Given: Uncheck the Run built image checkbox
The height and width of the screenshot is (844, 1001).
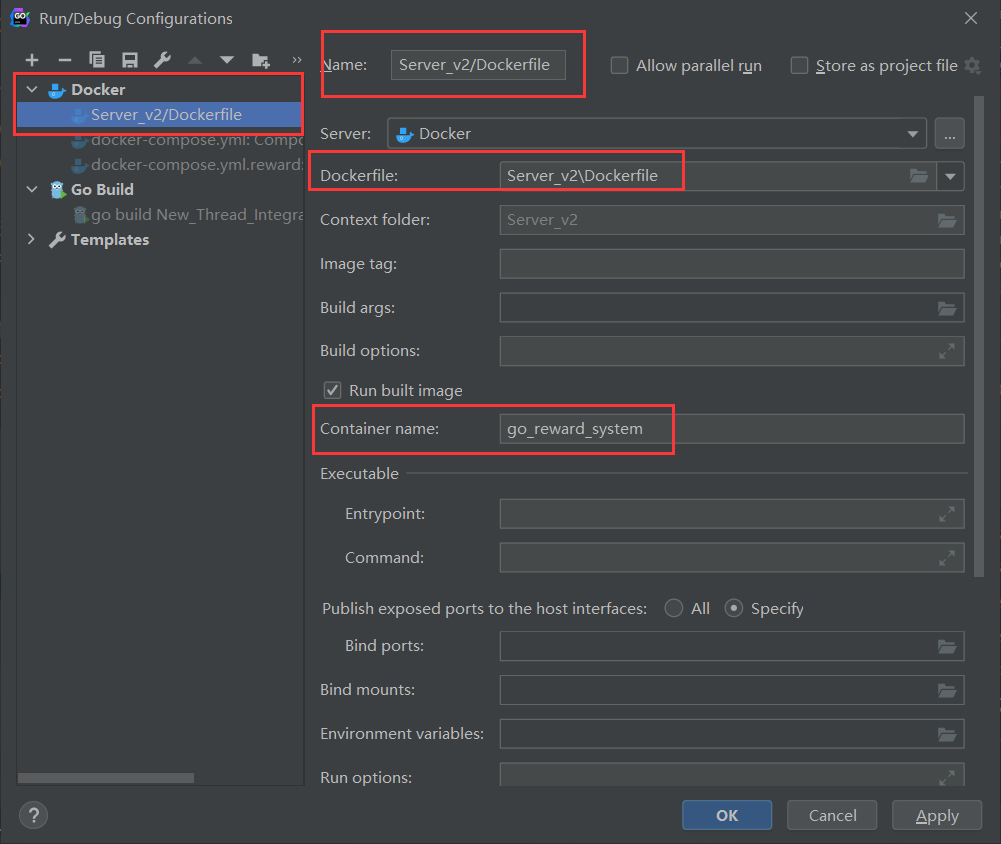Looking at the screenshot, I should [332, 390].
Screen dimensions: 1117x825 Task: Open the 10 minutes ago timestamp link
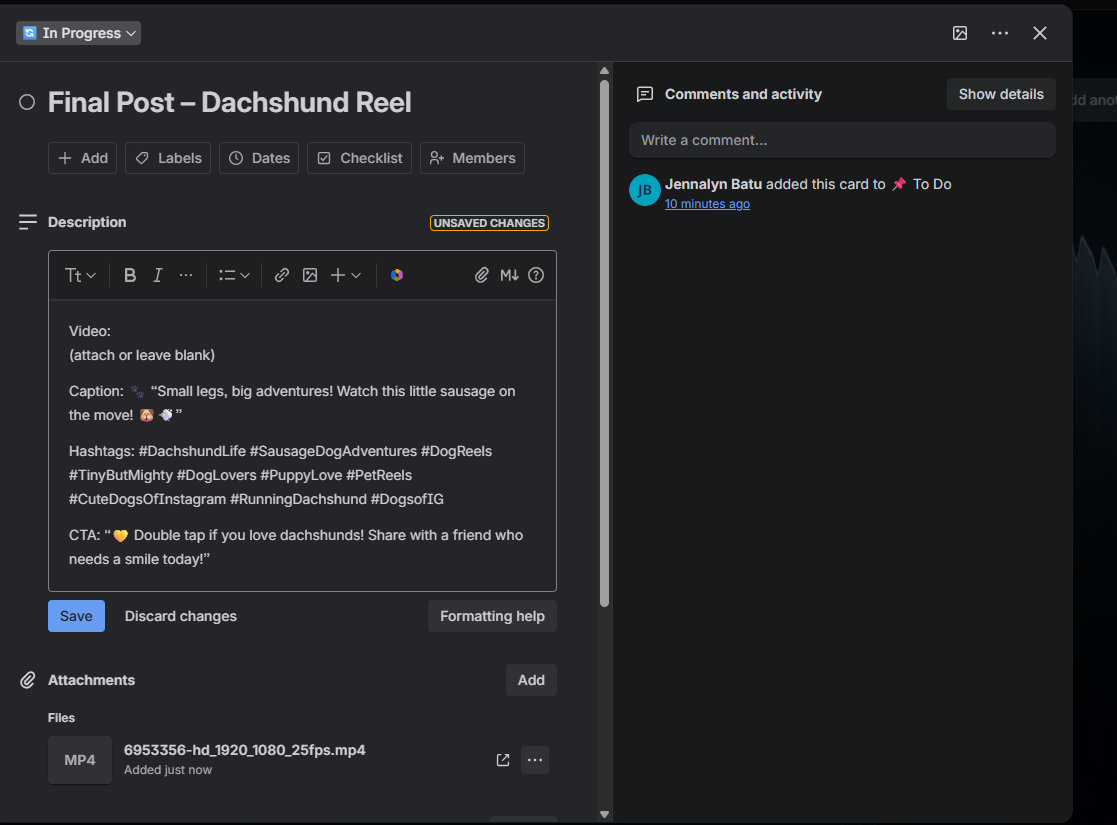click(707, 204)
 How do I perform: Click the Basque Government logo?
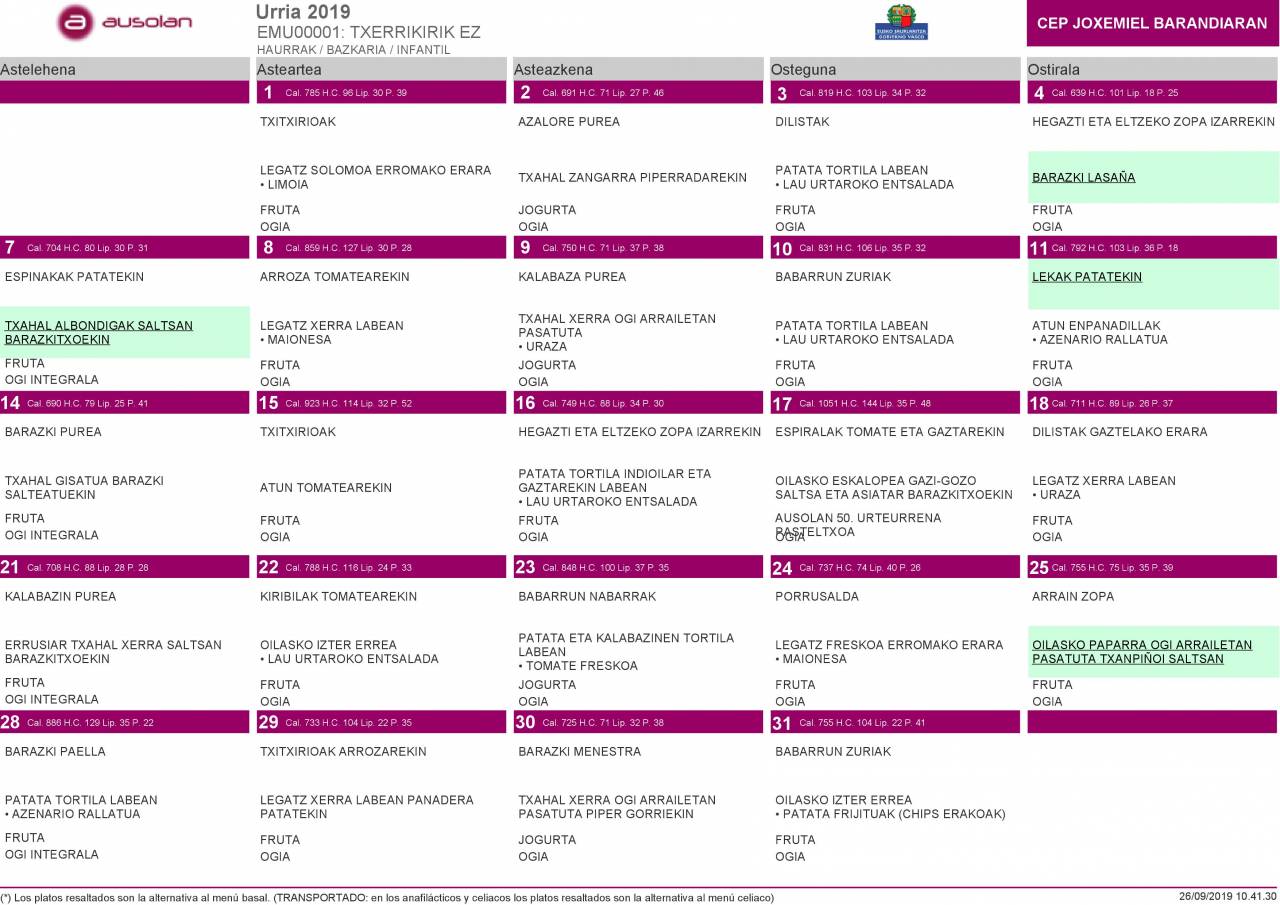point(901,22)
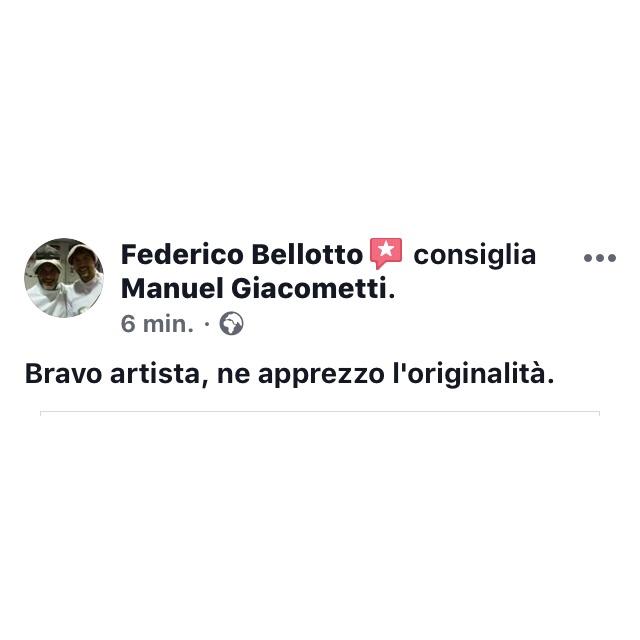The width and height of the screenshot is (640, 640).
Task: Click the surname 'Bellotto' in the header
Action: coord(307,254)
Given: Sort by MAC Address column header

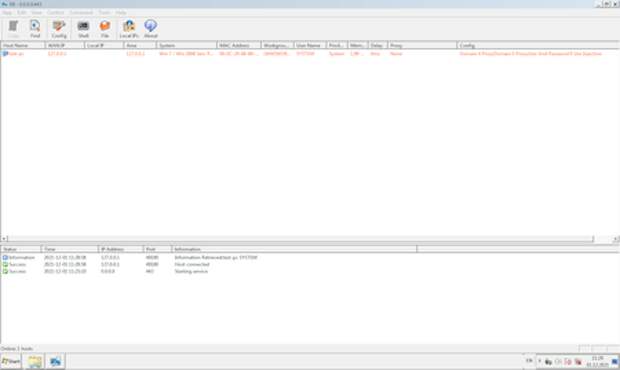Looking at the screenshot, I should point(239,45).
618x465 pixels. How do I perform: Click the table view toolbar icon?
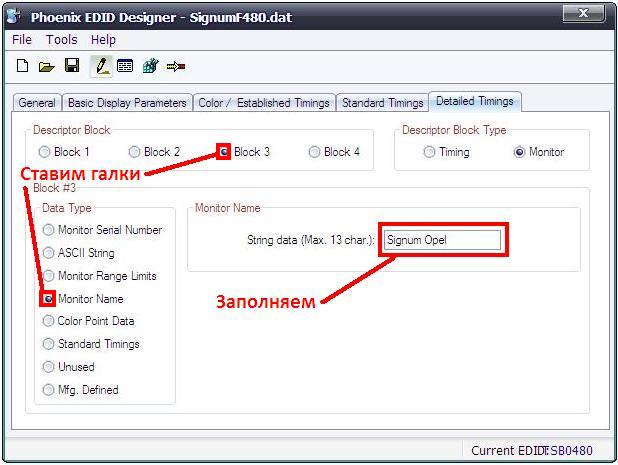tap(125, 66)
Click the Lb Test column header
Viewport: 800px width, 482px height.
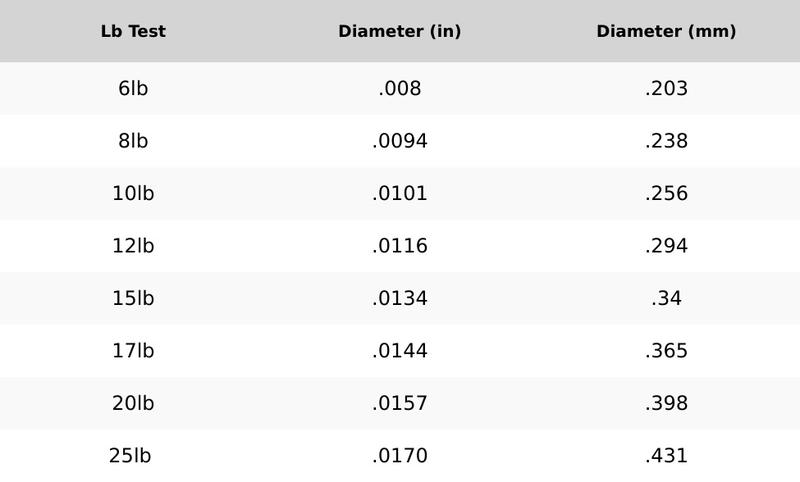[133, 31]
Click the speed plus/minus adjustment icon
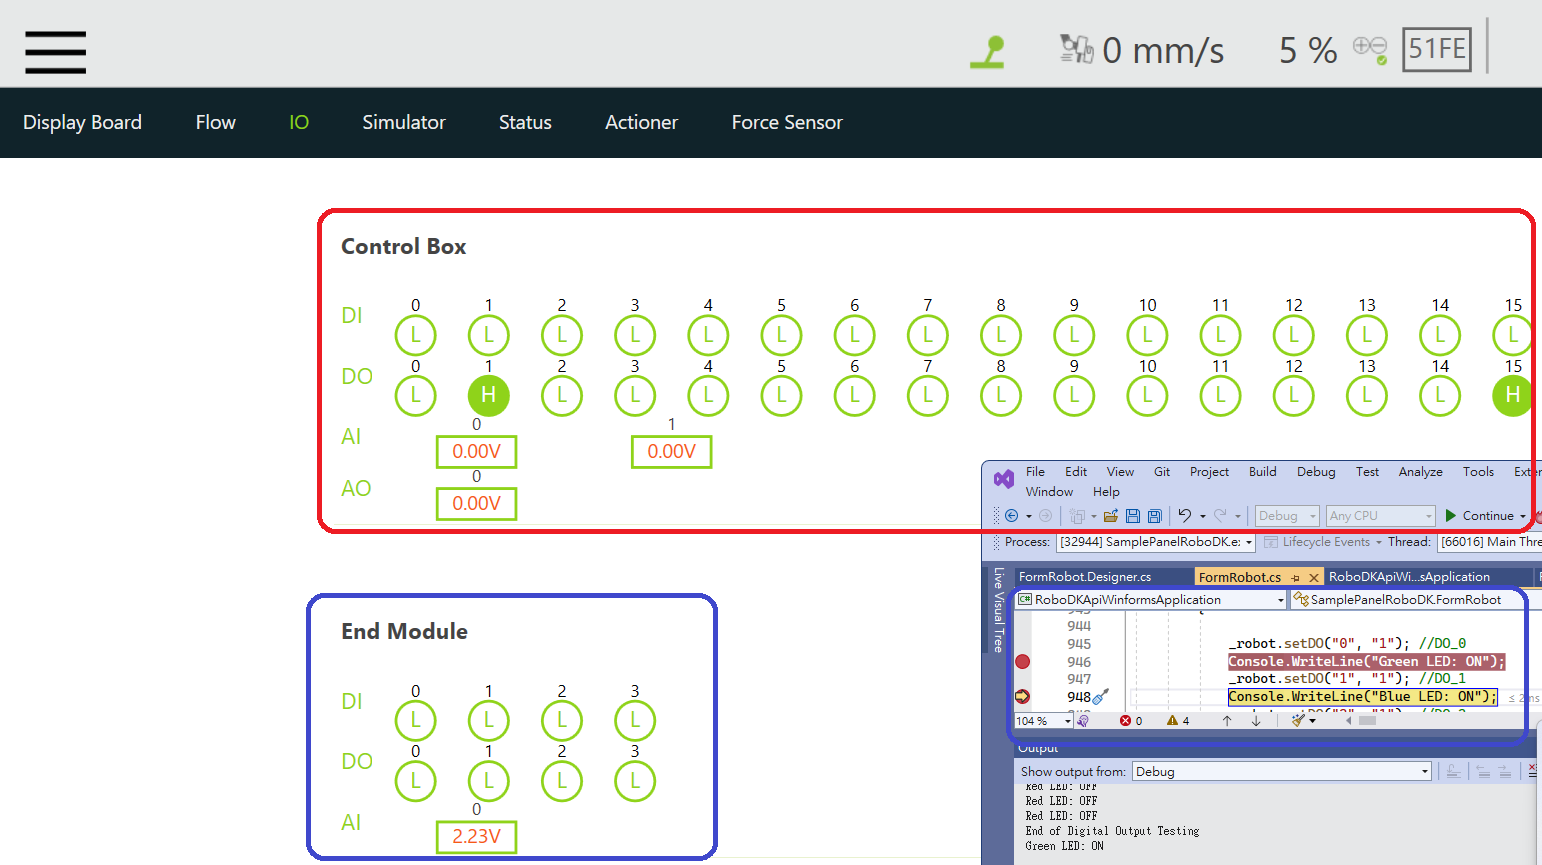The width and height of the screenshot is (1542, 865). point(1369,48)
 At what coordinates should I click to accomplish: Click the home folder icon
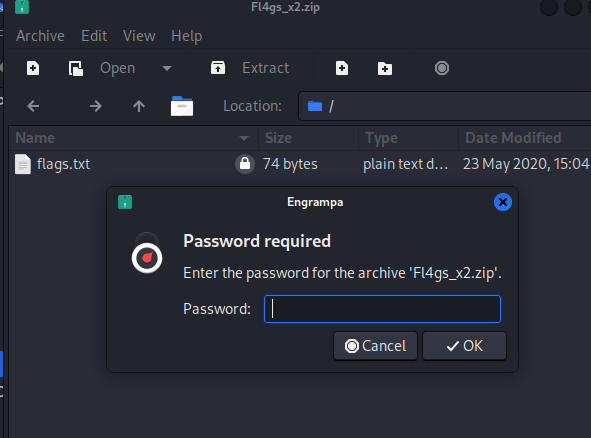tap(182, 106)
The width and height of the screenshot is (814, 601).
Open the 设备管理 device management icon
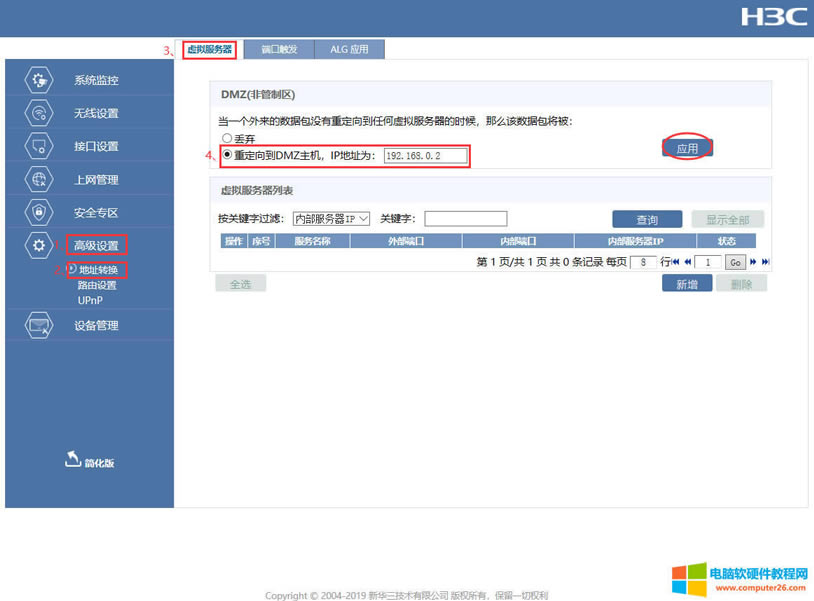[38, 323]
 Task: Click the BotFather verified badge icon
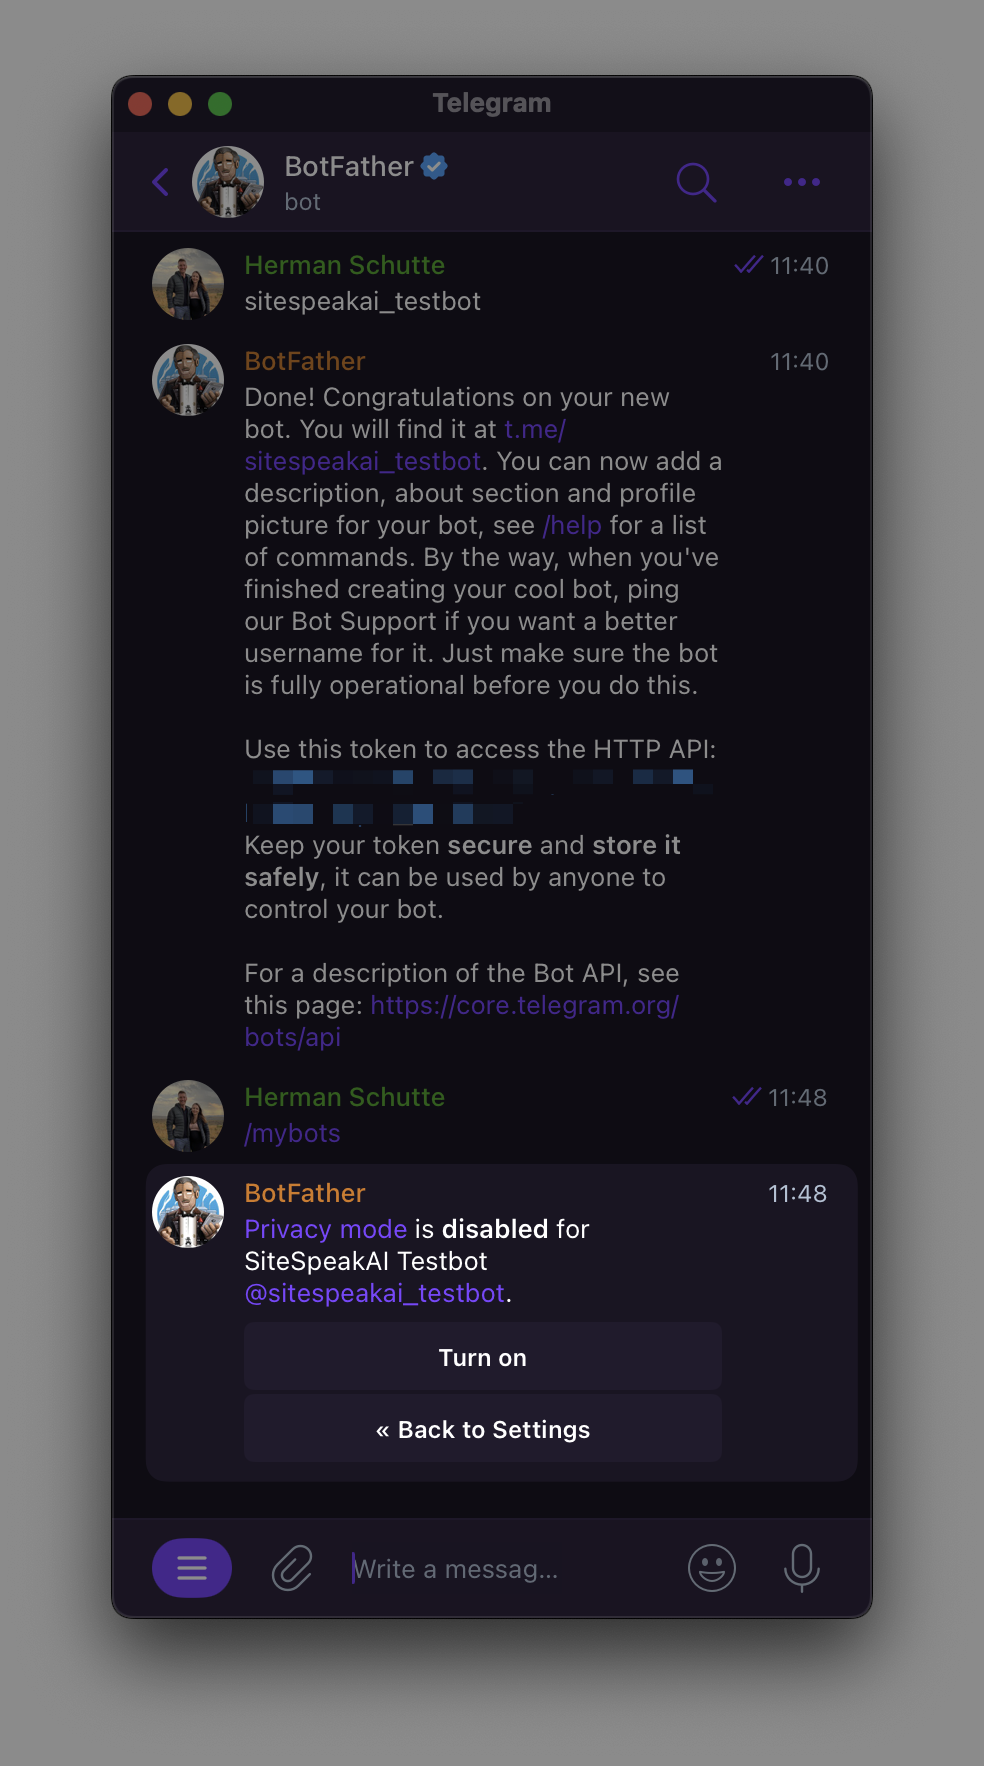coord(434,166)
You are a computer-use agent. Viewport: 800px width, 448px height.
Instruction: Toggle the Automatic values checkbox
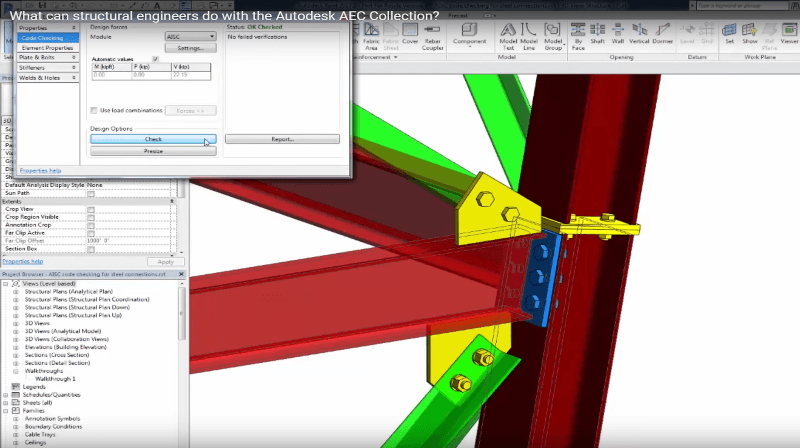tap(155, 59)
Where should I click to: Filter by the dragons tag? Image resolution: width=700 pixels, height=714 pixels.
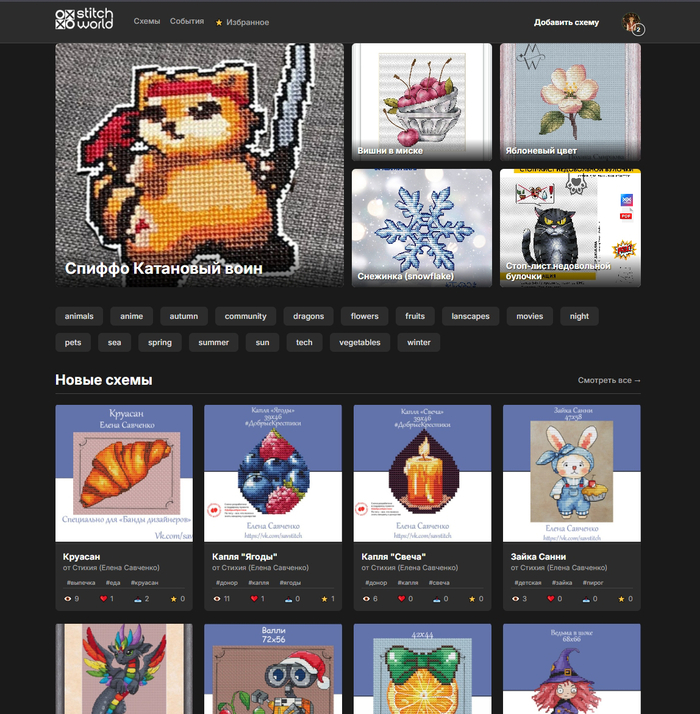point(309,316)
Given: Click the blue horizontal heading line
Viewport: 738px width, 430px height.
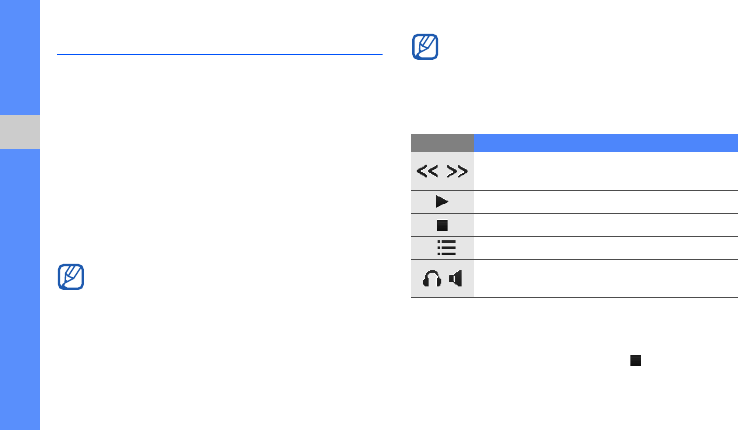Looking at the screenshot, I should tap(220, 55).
*-*-*
## AIM OF THE TASK
In the answer, give only the lines from the one containing "Viewport: 800px width, 482px height." through the end of the records above, each reproduced exactly. Include no pictures.

## EXERCISE OUTPUT
Viewport: 800px width, 482px height.
[133, 31]
Click the speed plus/minus adjustment icon
The width and height of the screenshot is (1542, 865). point(1369,48)
 At what coordinates should I click to accomplish: Click the home folder icon
tap(182, 106)
The width and height of the screenshot is (814, 601).
Open the 设备管理 device management icon
[38, 323]
 Task: Click the BotFather verified badge icon
coord(434,166)
You are a computer-use agent. Viewport: 800px width, 448px height.
Instruction: Toggle the Automatic values checkbox
tap(155, 59)
Where should I click to: Filter by the dragons tag? Image resolution: width=700 pixels, height=714 pixels.
point(309,316)
Given: Click the blue horizontal heading line
Viewport: 738px width, 430px height.
Looking at the screenshot, I should tap(220, 55).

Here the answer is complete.